───── TASK INPUT
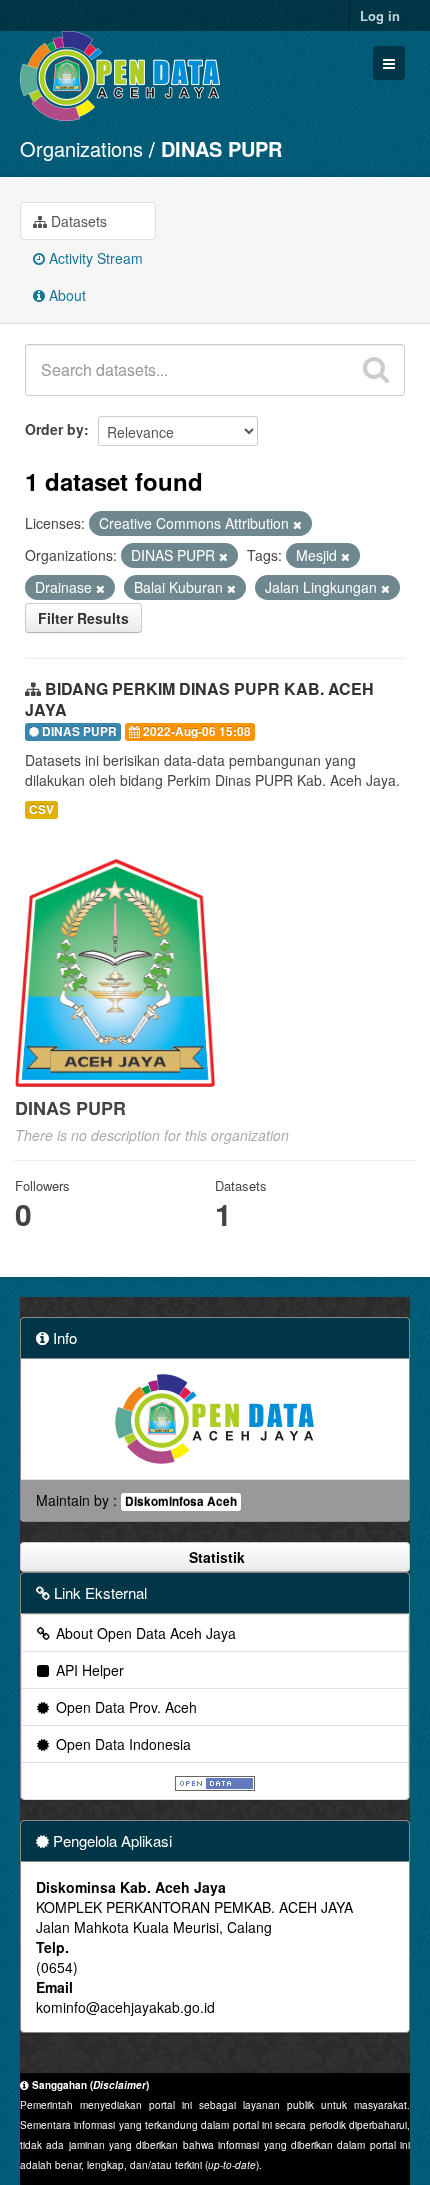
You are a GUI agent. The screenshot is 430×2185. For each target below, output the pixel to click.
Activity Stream (94, 258)
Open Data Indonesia (121, 1744)
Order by (54, 429)
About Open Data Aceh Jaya (144, 1633)
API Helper (88, 1670)
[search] (376, 370)
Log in (380, 15)
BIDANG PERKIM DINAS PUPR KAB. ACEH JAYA (199, 699)
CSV (41, 809)
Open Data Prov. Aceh (124, 1707)
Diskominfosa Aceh (181, 1501)
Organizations (81, 148)
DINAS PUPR (221, 148)
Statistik (215, 1557)
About (65, 295)
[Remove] (297, 524)
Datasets (77, 221)
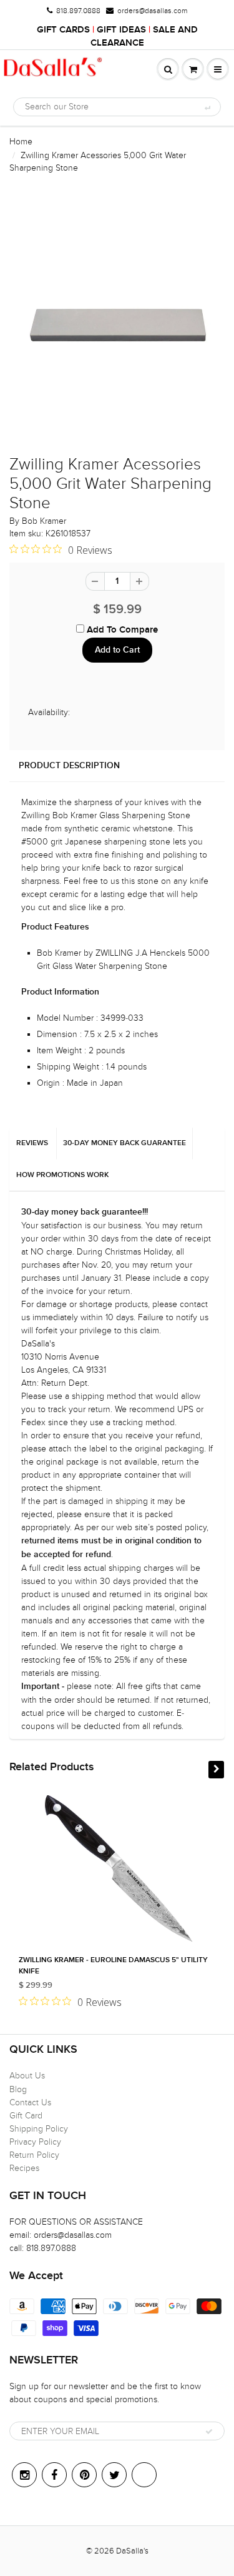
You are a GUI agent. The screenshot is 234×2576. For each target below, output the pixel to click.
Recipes (24, 2168)
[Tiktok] (144, 2474)
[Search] (207, 108)
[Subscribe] (209, 2432)
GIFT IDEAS (121, 29)
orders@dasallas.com (152, 10)
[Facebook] (54, 2474)
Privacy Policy (35, 2142)
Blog (18, 2089)
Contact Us (30, 2102)
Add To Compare (121, 629)
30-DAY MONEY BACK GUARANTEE (124, 1143)
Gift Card (25, 2115)
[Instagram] (24, 2474)
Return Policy (34, 2155)
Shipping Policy (38, 2128)
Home (20, 141)
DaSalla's (132, 2551)
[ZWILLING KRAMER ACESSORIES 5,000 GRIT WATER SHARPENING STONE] (117, 321)
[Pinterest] (84, 2474)
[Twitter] (114, 2474)
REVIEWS (32, 1143)
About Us (27, 2075)
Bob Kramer (44, 521)
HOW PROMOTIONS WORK (62, 1175)
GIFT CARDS (63, 29)
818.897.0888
──────────
DESCRIPTION OF THE TASK — Leaving out the pictures, return exactly the lines from the one that contains "Datasets (77, 221)" through the last line of the records above, inclusive.

SOLUTION TO THIS PROBLEM —
Datasets (77, 221)
You are a GUI agent. The screenshot is 234×2576. For each target below, output the pixel to click.
Recipes (24, 2168)
[Tiktok] (144, 2474)
[Search] (207, 108)
[Subscribe] (209, 2432)
GIFT IDEAS (121, 29)
orders@dasallas.com (152, 10)
[Facebook] (54, 2474)
Privacy Policy (35, 2142)
Blog (18, 2089)
Contact Us (30, 2102)
Add To Compare (121, 629)
30-DAY MONEY BACK GUARANTEE (124, 1143)
Gift Card (25, 2115)
[Instagram] (24, 2474)
Return Policy (34, 2155)
Shipping Policy (38, 2128)
Home (20, 141)
DaSalla's (132, 2551)
[ZWILLING KRAMER ACESSORIES 5,000 GRIT WATER SHARPENING STONE] (117, 321)
[Pinterest] (84, 2474)
[Twitter] (114, 2474)
REVIEWS (32, 1143)
About Us (27, 2075)
Bob Kramer (44, 521)
HOW PROMOTIONS WORK (62, 1175)
GIFT CARDS (63, 29)
818.897.0888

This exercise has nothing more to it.